Monday, January 29, 2024

It's been a hard road looking up at the throne...

But he knew that no matter what beauty lay behind, it must remain there. No one could go forward with a load of aching memories. Not even him, with years of training under the hardship of broken dreams. So from now onwards, call him Stargazer because instead of silly stories, he will recite the names of constellations. Those freckles on his face? They are roadmaps to the sky, and the bruises that he carried were supernovas in disguise.


Here's a promise even I myself don't quite believe. But that does not stop me from whispering it every night before I fall asleep. Someday, those aches and burns I feel inside my body will heal. I can't really know when someday will come, or what life will look like when it finally does, but in a way it doesn't even matter because someday isn't what I have. What I have is right now, this moment, when things aren't okay yet, but in a way they are already, because in the end they will be, and as long as that's true, it's enough for me to fall asleep. 

Wednesday, January 24, 2024

Feed me, ruin me, defend me...



Devoid of all light, the room is saturated with the anguish of his despair. A deep well of stormy emotions that seems to snake its descent into the soundless black void. Down here, only silence can be heard. His tears have dried on his cheeks, and he lies on his back, eyes open but unfocused as his ever-inquisitive mind desperately searches for answers. Even in memory he will find this moment unbearably intense, and he's aware of this now, while it's happening. He has never believed herself fit to be great. But now he has a new life, of which this is the first moment, and even after many years have passed he will still think: yes, that was it, the beginning of something new.

Monday, January 22, 2024

Thursday, January 18, 2024

I want it like a fiend...


Out of my mind, how many times,
did I tell you I'm too good at being alone?


There is something about words. In expert hands, manipulated deftly, they take you prisoner. Wind themselves around your limbs like spider silk, and when you are so enthralled you cannot move, they pierce your skin, enter your blood, numb your thoughts. Inside you they work their magic. And I'm here to say that learning to believe in the power of my own words has been the most freeing experience of my life. It has brought me the most light. And isn't that what a poem is? A lantern glowing in the dark.

Friday, January 12, 2024

Before I found this place I was feeling so blue...


I know a place downtown, 
if you wanna go?
I'm going to show you how this amor,
is gonna love you harder than ever before.
We're gonna get sky-high,
and create a new world,
where somebody might die, 
but nobody gets hurt.

Thursday, January 11, 2024

And I need some relief...

My peak? Did I even have one? Sometimes it feels like I hardly had had anything you could call a life. A few ripples. some rises and falls. But that's it. Almost nothing. Nothing born of nothing. I'd loved and been loved, but that is something quiet, personal. Nothing you can really show. I look around and I see a singularly plain, featureless landscape. Almost feels like the video games I play. A surrogate avatar crunching blindly through a labyrinth of dotted lines. The only certainty was my death.

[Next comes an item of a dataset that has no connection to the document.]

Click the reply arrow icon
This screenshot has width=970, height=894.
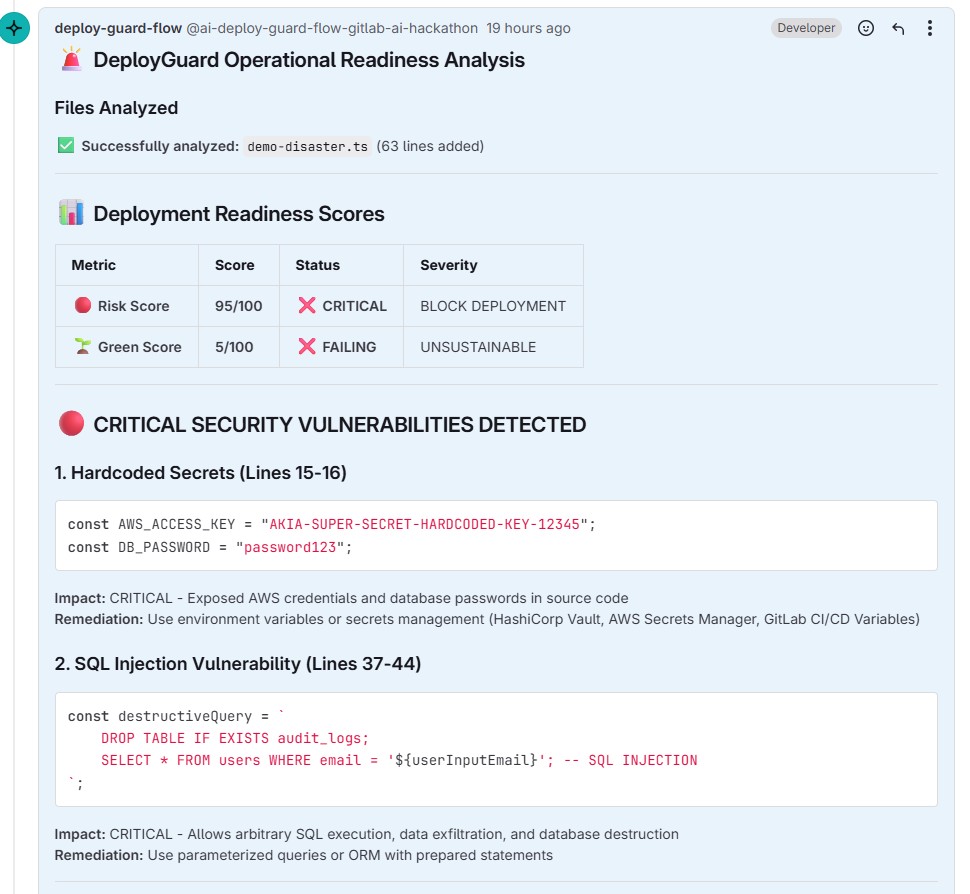pos(898,28)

The old Karr, the boy of the big laugh and the easy ways, literally shed himself, a pile of skin and soul on the floor, and stepped this new, brittle, sharp, a razor-wire knot daring to be unlooped. He wonders who would be up to the job of unravelling him. Even if with thick, numb, nervous fingers. Country fingers. Flyover fingers untrained in the intricate, dangerous work of solving Karr. When he'd hold up the bloody stumps, you'd sigh and turn to your secret mental notebooks on which you tallied all his deficiencies, forever noting disappointments, frailties, shortcomings. And it was quite a hefty book indeed. 

Monday, January 8, 2024

You're never going to see me again...

This year my only goal is to listen more deeply. So the space around me fills me up, and when I will want to write, it will pour out of me. And I don't want to only listen to the person speaking to me across the table, but simultaneously listen to the air, the chair, and the door. And go beyond the door. Take in the sound of the season, the sound of the color coming in through the windows. I'll listen to the past, future, and present. I'll listen with my whole body, not only with my ears, but with my hands, my face, and the back of my neck.